Graduation Year

2018

Document Type

Dissertation

Degree

Ph.D.

Degree Name

Doctor of Philosophy (Ph.D.)

Degree Granting Department

History

Major Professor

Julia Irwin, Ph.D.

Committee Member

K. Stephen Prince, Ph.D.

Committee Member

Brian Connolly, Ph.D.

Committee Member

Rana Hogarth, Ph.D.

Keywords

Memphis, New Orleans, belonging, cultural history, Redemption

Abstract

The Suffering South offers a cultural history of a yellow fever epidemic that swept through the Mississippi Valley in 1878. It argues that the yellow fever narratives created during this epidemic constituted a discursive attempt by Southerners to renegotiate Southern identity and social hierarchy following the Civil War and Reconstruction. White Southerners, in particular, used the epidemic as an occasion to foster a return to a more traditional foundation of white supremacy and patriarchy as the basis for Southern identity and belonging. The narratives written by these Southerners, in which they described their experiences with yellow fever and the effects of its epidemic ravages, thereby illustrate an explicit attempt to culturally redeem the South following the successful political Redemption of the region.

Using themes and stock characterizations of heroes and villains that would have been readily familiar to a generation of Southerners who had lived through the Civil War and Reconstruction, these narratives presented the idealized Southerner as white and male. In turn, they castigated non-native outsiders, racial and ethnic minorities, and women who went outside of the prescribed social norms of their race, class, or gender. These narratives also acted to justify the racial disparity in the distribution of the relief generated by the national humanitarian response to the epidemic’s incredible scope and severity. In doing so, Democratic Redeemers directed money, medical attention, and rations away from African American communities in the South as evidence of their belief that these Southerners did not deserve equal access to aid as a right of citizenship. Finally, the memory of the epidemic continues to rely on these traditional primary sources which present the experience of yellow fever in 1878 through the written memories of white Southerners. The efforts to solidify the patriarchal, white-supremacist basis for Southern identity and belonging implicit in these sources continues to effect the historical narrative presented in commemorations and official histories.

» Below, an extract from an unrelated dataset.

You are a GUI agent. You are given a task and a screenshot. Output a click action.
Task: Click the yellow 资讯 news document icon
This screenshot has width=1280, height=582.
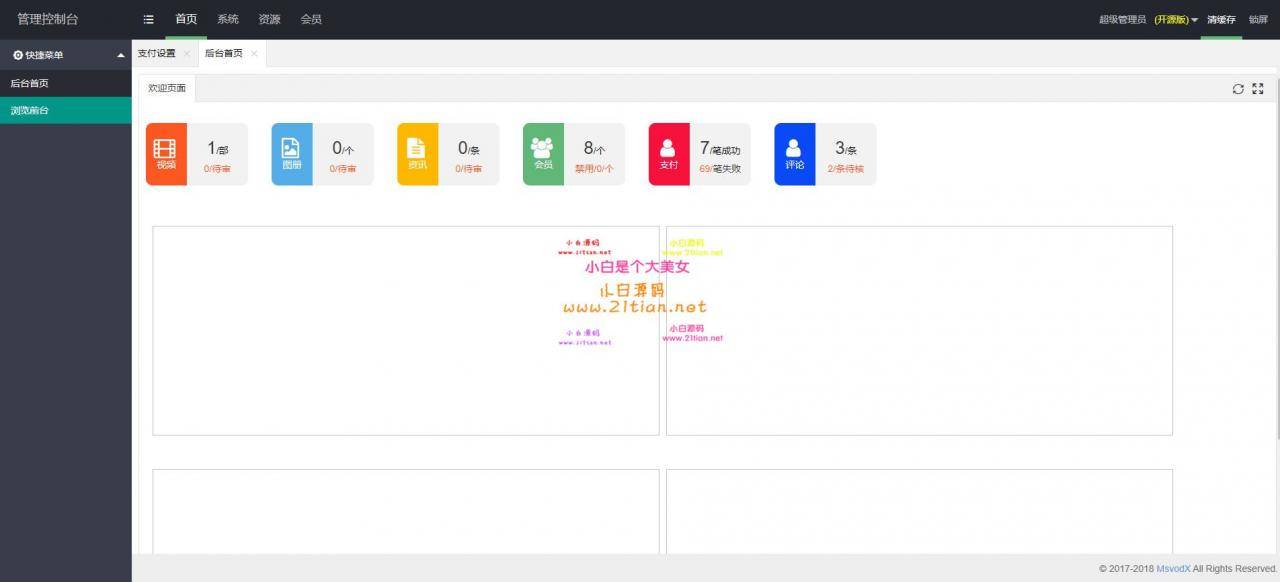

Yellow fever can be understood, then, not only as a physiological disease, but as a cultural construction encompassing a set of ideas that helped to maintain hierarchies of belonging and identity in the South. This dissertation thus follows in the steps of historians who have studied epidemics and other natural disasters to illuminate social and cultural hierarchies of power. It likewise examines how relief and public health efforts reinforced those hierarchies in the epidemic’s immediate aftermath and builds on the work of memory scholars to illustrate how the collective memory of the event continues to either reinforce or challenge those hierarchies over time.